Welsh Government dragging its feet over manufacturing strategy

Published 05/02/2010   |   Last Updated 14/07/2014

Welsh Government dragging its feet over manufacturing strategy

5 February 2010 Wales’s manufacturing sector needs clear direction on how the Welsh Government is going to use its resources in future according to a new report from the Enterprise and Learning Committee of the National Assembly for Wales.

The Committee is concerned that the Welsh Government still hasn’t published its strategy for reviving the struggling sector despite the Minister for the Economy and Transport receiving the draft in October 2008.

Since then the recession and cheaper manufacturing costs overseas have seen companies such as Bosch, Hoover, Indesit and Anglesey Aluminium each shed hundreds of jobs over the past year.

The Committee heard evidence from CBI Cymru/Wales and NESTA on the future of manufacturing in Wales, and recommended a move towards more sustainable, higher value and lower carbon manufacturing industries in future, rather than propping up ageing industries for short-term fixes.

Chair of the Committee, Gareth Jones AM, said: The Committee understands the Welsh Government’s view that the changing economic climate has made planning any sort of strategy for the manufacturing industry difficult.

Yet almost a fifth of Wales’s GDP is raised from manufacturing.
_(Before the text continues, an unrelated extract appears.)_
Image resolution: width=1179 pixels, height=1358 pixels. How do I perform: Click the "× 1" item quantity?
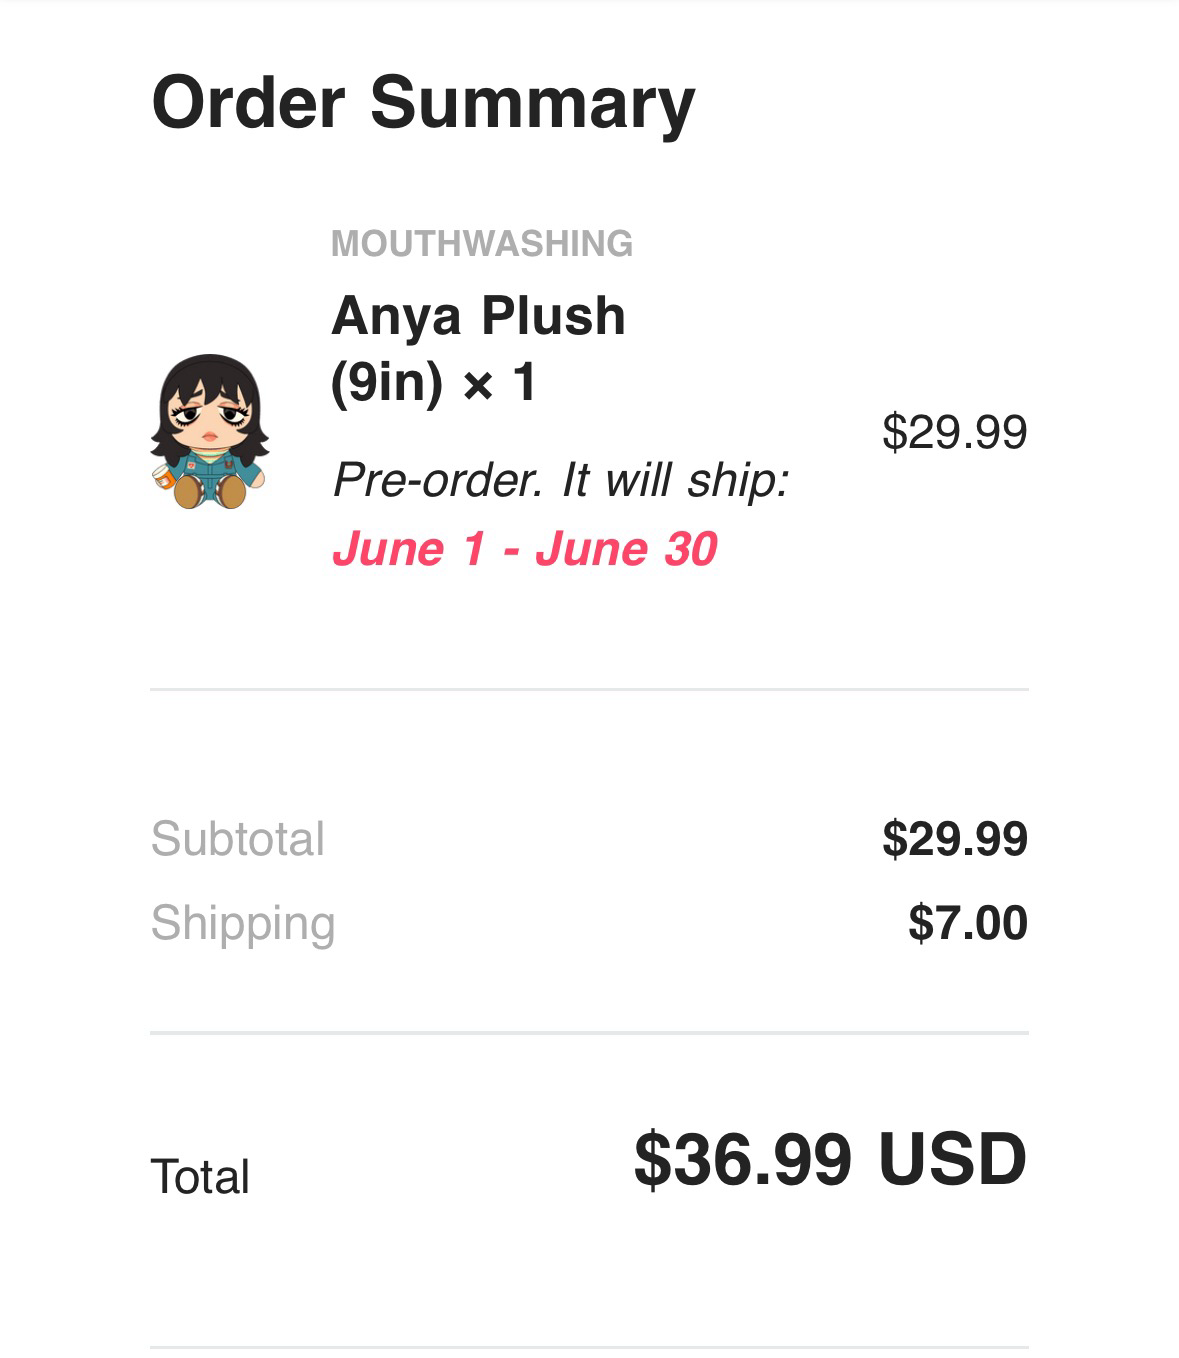point(499,382)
The sector therefore needs a clear sign from the Welsh Government on how it will help create and sustain the environment in which manufacturing in Wales can develop, innovate and grow.

That means ensuring the sector has the skills, energy, transport and access to funding it requires. More than that, we need to see a strategy that establishes a long-term commitment to creating sustainable markets, in which companies can have the confidence to invest.”
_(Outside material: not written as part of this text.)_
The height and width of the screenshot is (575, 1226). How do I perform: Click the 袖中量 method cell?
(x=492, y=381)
Among the Committee’s ten recommendations are:

  • An assurance from the Welsh Government that Wales’s major manufacturers will play a central role in shaping policy in the future.
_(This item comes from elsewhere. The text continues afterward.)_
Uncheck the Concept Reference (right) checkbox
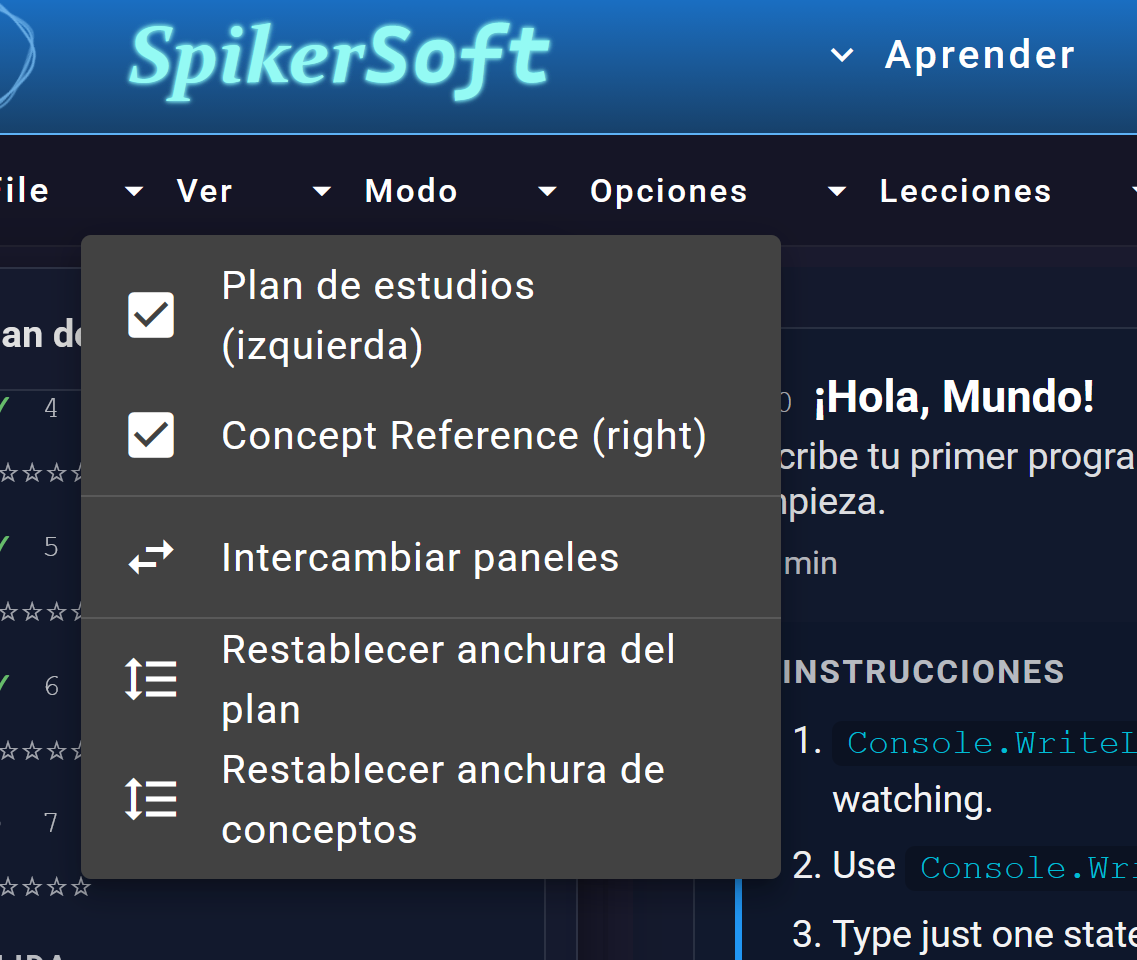Image resolution: width=1137 pixels, height=960 pixels. pyautogui.click(x=151, y=435)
  • The Welsh Government should be at the forefront of developing the ‘green manufacturing’ sector and making the green economy mainstream rather than additional to its wider economic policy.

  • A focus on quality rather than quantity with encouragement for firms with high growth potential as opposed to high numbers of start-ups.

  • The manufacturing strategy to be based on the development of sustainable energy solutions in order to keep Welsh manufacturers competitive in the long term.

  • Targets aimed at decreasing the proportion of manufactured products transported by road by encouraging greater use of rail freight.